John Phillips Review in Art Forum

John Phillips at Tony Wight Gallery, Artforum, Summer 2008

The coupling of clear form with an at times confused figure-ground relationship is a hallmark of John Phillips' oils. In this recent exhibition of nine new works, the artist's newly introduced battle was between cranked-up color and striations of gray, with the latter poised to triumph at every turn. Phillips' precise positioning of circles, ovals, and stripes suggests the use of a computer to sketch out pattern and color prior to painting. Still, the edges of forms, while clean and purposely plotted, are hardly perfect, their wavering lines exposing a comfort with the unaided hand's limitations.

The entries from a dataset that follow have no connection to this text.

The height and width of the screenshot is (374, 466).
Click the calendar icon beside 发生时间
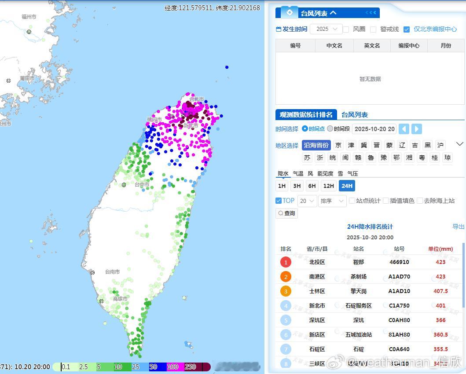point(278,29)
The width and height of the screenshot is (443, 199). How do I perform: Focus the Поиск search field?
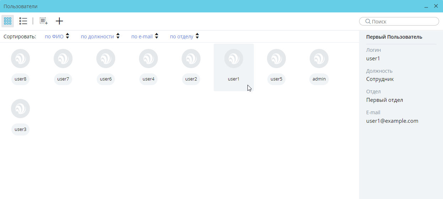404,22
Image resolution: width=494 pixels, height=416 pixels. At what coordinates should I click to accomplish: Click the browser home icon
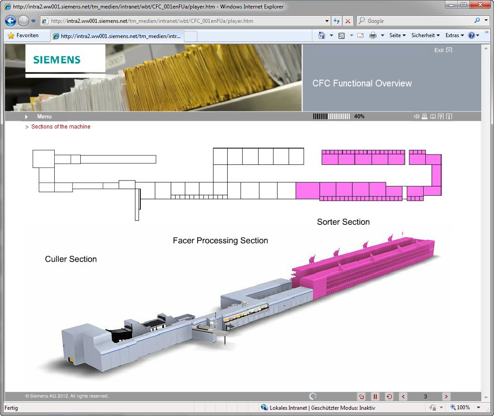[321, 35]
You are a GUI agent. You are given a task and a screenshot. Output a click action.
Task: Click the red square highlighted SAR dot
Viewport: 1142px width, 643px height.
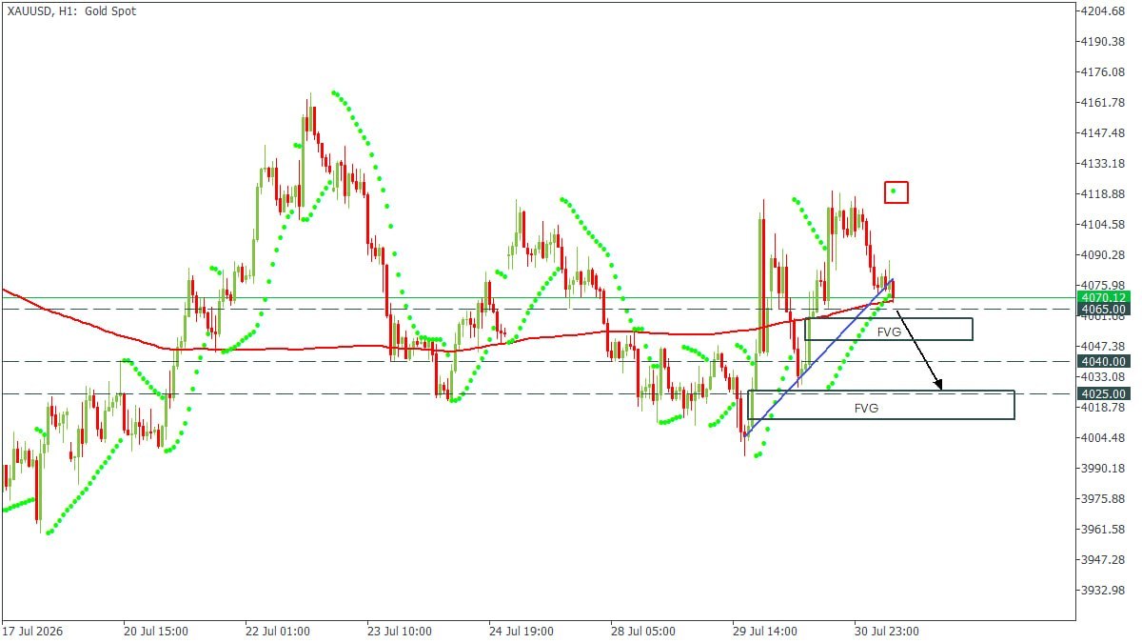[896, 192]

The best works in the show have a vibrant visuality. They are crafted with thick paint that keeps the eye moving from oval to ground to oval, seeking respite in canvases never quite large enough to allow for it. The color is artificial and opaque, parsed out in hand-plotted compositions that discard the claustrophobia of Op art. The buzz is there, but not the paranoia. In the best moments--the synchopated pinks of Fats Domingo, 2007, the tight rhythmic bars of Hey Joe (Albers), 2007, or the powder-blue ground and gray martini olives of Untitled, 2008--the hand serves to moderate slickness with crooked geometry.



Despite their visual pop, the attitude of these paintings is wry and dry, reflecting a long-rehearsed deadpan stance crucial to this particular stand-up routine's success. One might characterize the works as formalist Borscht-Belt abstractions. This is most readily seen in Untitled (Puppy), 2006, a large painting in which the elegant ovals coalesce into a cartoonish dog face. But despite the self-deprecating humor that lurks in the orbit of the shapes, these painting have serious origins, combining the languages of various geometritic painting styles with specific reverence to John McLaughlin canvases and early Ellsworth Kelly collages. Occasionally, hints of midcentury interior decor or an ornamental motif are also detectable, recalling the interplay between abstraction and decoration rife in early modernism.

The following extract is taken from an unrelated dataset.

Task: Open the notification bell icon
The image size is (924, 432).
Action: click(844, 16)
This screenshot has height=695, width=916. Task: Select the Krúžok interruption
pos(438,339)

Using an artist's personal obsessions as a point of entry into their work can be a disastrous critical strategy, but Phillips' dedication to music, particularly jump blues, garage rock, and early punk, are regularly alluded to in his work's titles--My Daddy Drives a UFO, 2008, for example, borrows a lyric from the 1970's punk band the Cramps. These music styles share an affinity for quick tempos, earthy lyrics, and simple riffs executed with abandon. They are all rough-hewn and histrionic, pared-down and fast-paced. One couldn't ask for a better summary of Phillips' practice.